▶ _Assignment_: From the line containing "TV Show (857, 272)" to the last line of the records, please reproduce every line exactly and nothing more.
*** Data for processing ***
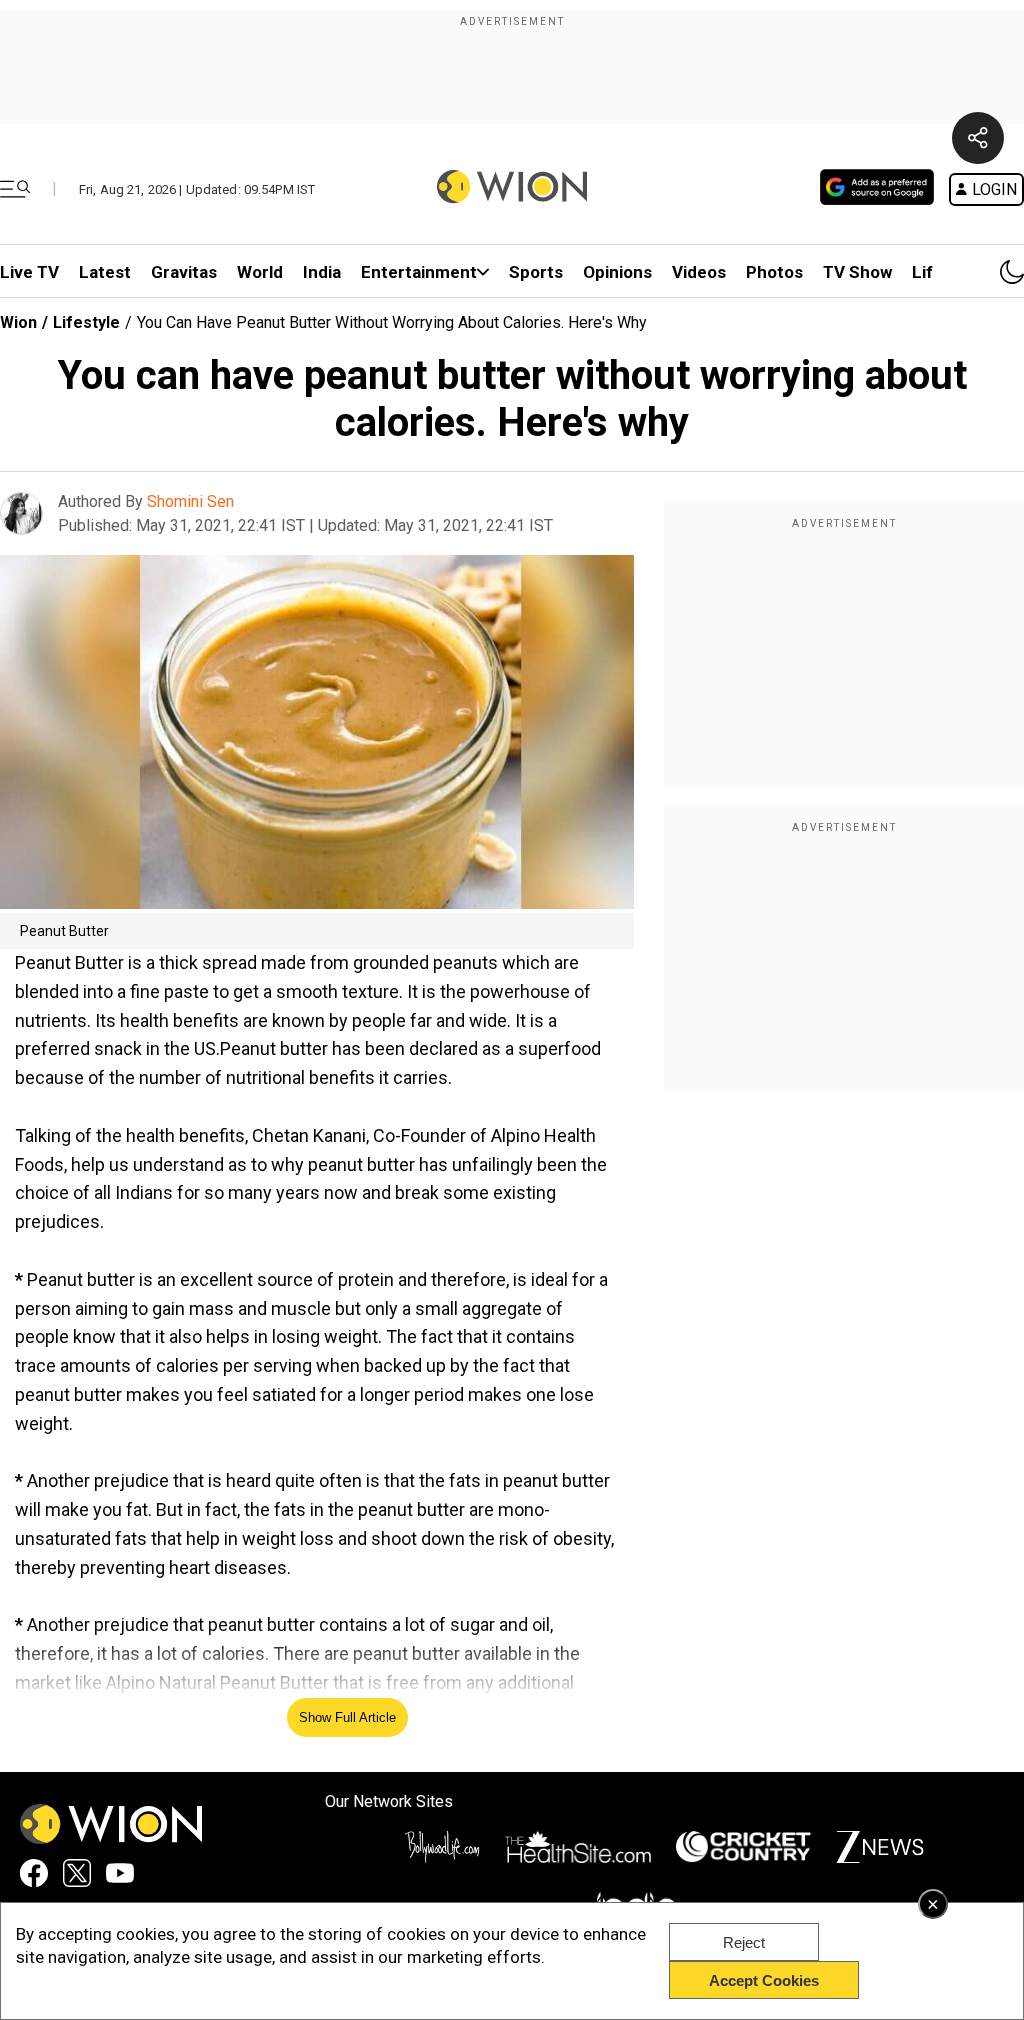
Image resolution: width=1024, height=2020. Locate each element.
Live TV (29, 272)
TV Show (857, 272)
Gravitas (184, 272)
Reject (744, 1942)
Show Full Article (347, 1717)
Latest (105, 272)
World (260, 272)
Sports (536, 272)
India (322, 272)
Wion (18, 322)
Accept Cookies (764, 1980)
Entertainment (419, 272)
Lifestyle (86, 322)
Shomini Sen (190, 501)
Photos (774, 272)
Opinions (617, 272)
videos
***
▶ _Answer box_:
TV Show (857, 272)
Gravitas (184, 272)
Reject (744, 1942)
Show Full Article (347, 1717)
Latest (105, 272)
World (260, 272)
Sports (536, 272)
India (322, 272)
Wion (18, 322)
Accept Cookies (764, 1980)
Entertainment (419, 272)
Lifestyle (86, 322)
Shomini Sen (190, 501)
Photos (774, 272)
Opinions (617, 272)
videos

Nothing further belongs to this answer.